INSTRUCTIONS FOR THE TASK |
In the records that follow, find each line with "Expand" and pull it out.

EXTRACTED ENTRIES |

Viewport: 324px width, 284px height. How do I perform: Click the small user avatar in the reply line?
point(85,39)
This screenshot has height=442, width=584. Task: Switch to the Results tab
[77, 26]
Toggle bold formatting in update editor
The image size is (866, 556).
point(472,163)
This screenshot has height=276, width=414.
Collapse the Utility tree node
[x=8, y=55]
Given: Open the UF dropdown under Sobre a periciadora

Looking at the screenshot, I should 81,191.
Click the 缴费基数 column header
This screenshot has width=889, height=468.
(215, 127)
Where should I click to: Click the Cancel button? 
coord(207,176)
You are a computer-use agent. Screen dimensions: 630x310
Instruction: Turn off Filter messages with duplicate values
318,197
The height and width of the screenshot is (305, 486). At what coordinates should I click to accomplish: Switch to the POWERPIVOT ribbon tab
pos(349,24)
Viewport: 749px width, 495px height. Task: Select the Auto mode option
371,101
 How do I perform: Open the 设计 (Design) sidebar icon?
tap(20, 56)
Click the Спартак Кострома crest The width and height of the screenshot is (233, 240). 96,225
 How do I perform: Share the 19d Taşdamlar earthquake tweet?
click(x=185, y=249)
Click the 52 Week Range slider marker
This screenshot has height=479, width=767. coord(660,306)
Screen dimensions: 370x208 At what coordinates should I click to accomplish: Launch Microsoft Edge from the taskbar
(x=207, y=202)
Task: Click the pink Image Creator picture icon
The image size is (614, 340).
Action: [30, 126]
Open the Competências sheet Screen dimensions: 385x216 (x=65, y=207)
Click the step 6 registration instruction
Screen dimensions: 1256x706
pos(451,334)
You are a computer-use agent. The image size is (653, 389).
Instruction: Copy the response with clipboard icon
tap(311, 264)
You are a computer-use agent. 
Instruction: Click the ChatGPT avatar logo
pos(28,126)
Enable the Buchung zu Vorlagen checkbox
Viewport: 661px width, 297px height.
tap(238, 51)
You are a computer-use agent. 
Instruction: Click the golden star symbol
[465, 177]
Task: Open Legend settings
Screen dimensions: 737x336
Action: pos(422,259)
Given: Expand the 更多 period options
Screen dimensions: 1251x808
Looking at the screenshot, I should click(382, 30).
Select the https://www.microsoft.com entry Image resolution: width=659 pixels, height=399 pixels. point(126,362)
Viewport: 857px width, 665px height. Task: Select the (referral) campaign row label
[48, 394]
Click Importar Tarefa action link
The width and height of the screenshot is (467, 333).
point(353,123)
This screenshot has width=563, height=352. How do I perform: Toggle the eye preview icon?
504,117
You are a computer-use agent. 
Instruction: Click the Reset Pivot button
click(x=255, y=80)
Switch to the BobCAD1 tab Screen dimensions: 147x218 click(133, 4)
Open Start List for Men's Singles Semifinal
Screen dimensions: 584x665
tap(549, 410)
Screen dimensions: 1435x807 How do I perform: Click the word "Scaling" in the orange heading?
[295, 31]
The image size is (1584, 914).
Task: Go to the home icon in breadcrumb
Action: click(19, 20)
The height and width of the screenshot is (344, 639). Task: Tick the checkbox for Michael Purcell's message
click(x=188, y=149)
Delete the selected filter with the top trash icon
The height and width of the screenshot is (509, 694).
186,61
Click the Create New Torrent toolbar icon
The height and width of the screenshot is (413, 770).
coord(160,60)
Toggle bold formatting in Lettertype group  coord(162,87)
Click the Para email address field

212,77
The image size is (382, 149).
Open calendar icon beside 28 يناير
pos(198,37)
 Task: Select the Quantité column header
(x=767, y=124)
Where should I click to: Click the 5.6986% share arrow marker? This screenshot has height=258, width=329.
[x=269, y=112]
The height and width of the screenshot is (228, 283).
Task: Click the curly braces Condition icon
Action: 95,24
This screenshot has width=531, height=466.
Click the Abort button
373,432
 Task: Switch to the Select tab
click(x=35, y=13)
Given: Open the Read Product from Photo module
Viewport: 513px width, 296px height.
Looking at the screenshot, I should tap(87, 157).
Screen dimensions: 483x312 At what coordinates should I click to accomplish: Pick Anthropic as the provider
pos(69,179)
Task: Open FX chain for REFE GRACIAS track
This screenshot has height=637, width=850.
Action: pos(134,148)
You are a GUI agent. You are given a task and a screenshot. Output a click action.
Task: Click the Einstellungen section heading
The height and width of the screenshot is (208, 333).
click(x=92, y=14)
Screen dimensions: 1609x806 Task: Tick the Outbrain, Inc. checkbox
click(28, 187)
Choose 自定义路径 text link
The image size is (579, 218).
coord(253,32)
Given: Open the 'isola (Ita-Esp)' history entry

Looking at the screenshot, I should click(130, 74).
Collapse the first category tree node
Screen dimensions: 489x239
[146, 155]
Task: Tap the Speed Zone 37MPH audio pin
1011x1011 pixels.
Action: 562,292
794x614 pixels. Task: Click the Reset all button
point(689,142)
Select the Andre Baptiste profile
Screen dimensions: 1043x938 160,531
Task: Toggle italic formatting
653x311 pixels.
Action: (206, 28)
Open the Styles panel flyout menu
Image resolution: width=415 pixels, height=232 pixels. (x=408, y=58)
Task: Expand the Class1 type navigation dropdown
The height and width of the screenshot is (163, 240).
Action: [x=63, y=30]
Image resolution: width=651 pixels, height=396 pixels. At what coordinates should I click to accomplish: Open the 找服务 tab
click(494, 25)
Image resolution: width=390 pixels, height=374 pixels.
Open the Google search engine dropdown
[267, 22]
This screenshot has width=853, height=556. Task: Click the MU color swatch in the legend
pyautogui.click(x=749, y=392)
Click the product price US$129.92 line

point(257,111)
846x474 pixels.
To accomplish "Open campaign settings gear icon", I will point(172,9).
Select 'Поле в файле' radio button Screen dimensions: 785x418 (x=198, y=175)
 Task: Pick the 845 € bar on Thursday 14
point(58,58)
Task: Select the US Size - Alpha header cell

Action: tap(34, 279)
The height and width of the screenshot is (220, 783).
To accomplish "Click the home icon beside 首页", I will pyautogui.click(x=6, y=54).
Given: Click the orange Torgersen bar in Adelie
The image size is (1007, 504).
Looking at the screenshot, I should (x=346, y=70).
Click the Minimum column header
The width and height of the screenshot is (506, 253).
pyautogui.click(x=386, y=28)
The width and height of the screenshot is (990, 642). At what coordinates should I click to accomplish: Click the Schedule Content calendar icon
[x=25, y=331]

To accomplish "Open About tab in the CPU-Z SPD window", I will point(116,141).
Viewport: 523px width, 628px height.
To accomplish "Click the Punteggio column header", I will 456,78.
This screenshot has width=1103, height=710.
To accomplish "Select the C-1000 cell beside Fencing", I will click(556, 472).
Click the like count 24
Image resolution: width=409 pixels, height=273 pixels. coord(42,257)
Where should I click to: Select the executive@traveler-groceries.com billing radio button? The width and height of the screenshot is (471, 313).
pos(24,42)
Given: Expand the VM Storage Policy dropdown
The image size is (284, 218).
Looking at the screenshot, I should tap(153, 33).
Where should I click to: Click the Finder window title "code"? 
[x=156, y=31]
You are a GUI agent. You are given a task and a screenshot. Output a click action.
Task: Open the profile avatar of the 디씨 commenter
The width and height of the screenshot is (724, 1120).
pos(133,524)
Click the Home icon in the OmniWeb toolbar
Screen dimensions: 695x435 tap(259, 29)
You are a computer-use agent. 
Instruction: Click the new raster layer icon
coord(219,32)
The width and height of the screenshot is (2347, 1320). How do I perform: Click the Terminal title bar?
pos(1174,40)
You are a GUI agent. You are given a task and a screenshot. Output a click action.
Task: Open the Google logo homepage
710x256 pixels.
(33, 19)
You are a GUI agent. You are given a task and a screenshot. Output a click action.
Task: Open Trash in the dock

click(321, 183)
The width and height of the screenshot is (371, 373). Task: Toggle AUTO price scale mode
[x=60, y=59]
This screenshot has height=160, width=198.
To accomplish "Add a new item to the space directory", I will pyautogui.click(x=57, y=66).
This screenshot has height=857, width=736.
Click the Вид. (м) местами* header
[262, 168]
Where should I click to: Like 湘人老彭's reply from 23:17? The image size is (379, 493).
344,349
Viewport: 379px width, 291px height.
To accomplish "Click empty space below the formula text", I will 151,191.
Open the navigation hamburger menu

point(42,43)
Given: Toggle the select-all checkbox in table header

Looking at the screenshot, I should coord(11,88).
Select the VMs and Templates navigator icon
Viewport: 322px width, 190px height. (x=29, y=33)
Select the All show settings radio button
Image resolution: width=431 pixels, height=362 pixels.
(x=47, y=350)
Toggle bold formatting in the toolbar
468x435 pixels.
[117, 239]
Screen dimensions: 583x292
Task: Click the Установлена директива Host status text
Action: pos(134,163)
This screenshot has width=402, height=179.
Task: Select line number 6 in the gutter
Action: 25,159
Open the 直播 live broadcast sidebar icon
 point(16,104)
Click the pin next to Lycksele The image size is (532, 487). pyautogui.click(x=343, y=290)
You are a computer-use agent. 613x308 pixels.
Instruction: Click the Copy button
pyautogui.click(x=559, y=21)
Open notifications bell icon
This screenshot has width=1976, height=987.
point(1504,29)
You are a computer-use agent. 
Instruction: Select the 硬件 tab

SOLUTION TO THE EXERCISE |
Given: Expand the 更多 period options
Task: Expand the Class1 type navigation dropdown
Given: Expand the VM Storage Policy dropdown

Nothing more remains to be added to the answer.